Aufgabe: Bitte beantworte anhand des Seitenauszugs über den SV Werder: Auf welchem Tabellenplatz landeten die Bremer in der vergangenen Saison?

Seitenauszug:
# # # # # # #
Um realistisch einschätzen zu können, was in der neuen Saison vom SV Werder zu erwarten ist, muss man die vergangene Saison einordnen: Obwohl die Bremer einer von mindestens zehn potenziellen Abstiegskandidaten waren, sind sie nie in den Tabellenkeller gerutscht und landeten auf dem neunten Platz. Das war gut, mit einer Einschränkung: Die 42 Punkte, die Werder holte, reichen gewöhnlich zum Klassenerhalt. Diesmal hätten sie fast für den Europapokal gereicht, weil ungewöhnlich viele Vereine schlecht punkteten.
Damit beginnt jetzt das Problem: Denn das knappe Verpassen des Europapokals schürt Erwartungen. Aber ist Werder wirklich schon so weit, die internationalen Plätze angreifen zu können? Wäre das Erreichen von Platz acht oder sieben die nächste logische Entwicklung? Auf beide Fragen lautet die Antwort: eher nicht.
Nach jetzigem Stand ist die Mannschaft nicht stärker als in der vergangenen Saison. Die Neuzugänge Keke Topp, Skelly Alvero und Marco Grüll haben das Potenzial, sich zu Stammspielern zu entwickeln. Dass sie Werder zeitnah auf ein anderes Level hieven, wäre eine überzogene Erwartung. Lediglich im Tor ist Werder besser besetzt als vor einem Jahr: Michael Zetterer geht zum ersten Mal als offizieller Stammtorhüter in eine Saison, er hat Werders Aufbauspiel durch seine Ballsicherheit revolutioniert. Bis zum Transferschluss Ende August müsste schon ein beachtlicher Knaller gelingen, damit man auch in anderen Mannschaftsteilen von einem Qualitätsschub sprechen könnte.
# # # # # # #
Verfügbare Daten:

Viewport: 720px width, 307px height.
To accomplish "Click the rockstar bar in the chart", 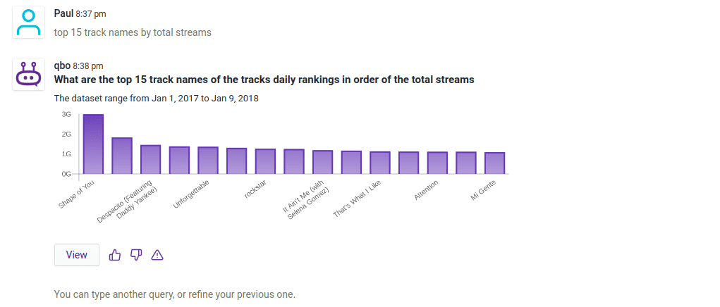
# # # # # # #
Vollständige Lösung: Auf dem neunten Platz.